= Gintaisi =

Gintaisi (Manchu: ; died September 29, 1619), known as Jintaishi (金台石, 錦台什) or Jintaiji (金台吉) in Chinese, was a Jurchen beile (chieftain) of the Yehe tribal confederation.

He was the younger brother of Narimbulu, and became one of the two beile of the Yehe tribe after the death of his brother which took place sometime before 1613. In 1613, Bujantai the beile of the Ula tribe had fled to the Yehe after the defeat of his forces at the hands of Nurhaci. Gintaisi gave him protection and when attacked by Nurhaci, he appealed to the Ming Chinese for help.
In 1615, he attempted to appease the Mongols on the west by marrying his cousin (who had eighteen years before been promised to Nurhaci) to the Khalka beile. The alliance with the Chinese in the end proved to be a futile arrangement, for in 1619 Nurhaci defeated a large Chinese army, together with its Yehe auxiliaries at the Battle of Sarhu and then proceeded to besiege Gintaisi in his own stronghold. Despite attempts at a settlement by Nurhaci's son, Hong Taiji the future emperor who was also Gintaisi's nephew, the fighting continued until both Gintaisi and his cousin Buyanggu (布揚古) had been captured. Gintaisi was either executed by hanging or he committed suicide, but not before he allegedly cursed Nurhaci that as long as one of his descendants lived, even a female one, he or she would remember the clan's vendetta and bring down the Aisin Gioro.
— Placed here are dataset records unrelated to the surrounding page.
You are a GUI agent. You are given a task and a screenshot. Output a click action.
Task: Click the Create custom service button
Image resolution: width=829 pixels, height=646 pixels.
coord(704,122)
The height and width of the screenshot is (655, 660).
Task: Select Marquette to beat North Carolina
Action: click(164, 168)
With his death, the independent existence of the Yehe tribe came to an end and the last of the Jurchen tribes under the Hūlun (alliance) were brought under the control of Nurhaci, but many of its members, including his descendants, became prominent in the service of Nurhaci and of the succeeding Manchu emperors. Even the Empress Dowager Cixi traced her descent back to the Yehe division of the Nara clan, and recognized Yangginu, the father of Gintaisi, as her great ancestor.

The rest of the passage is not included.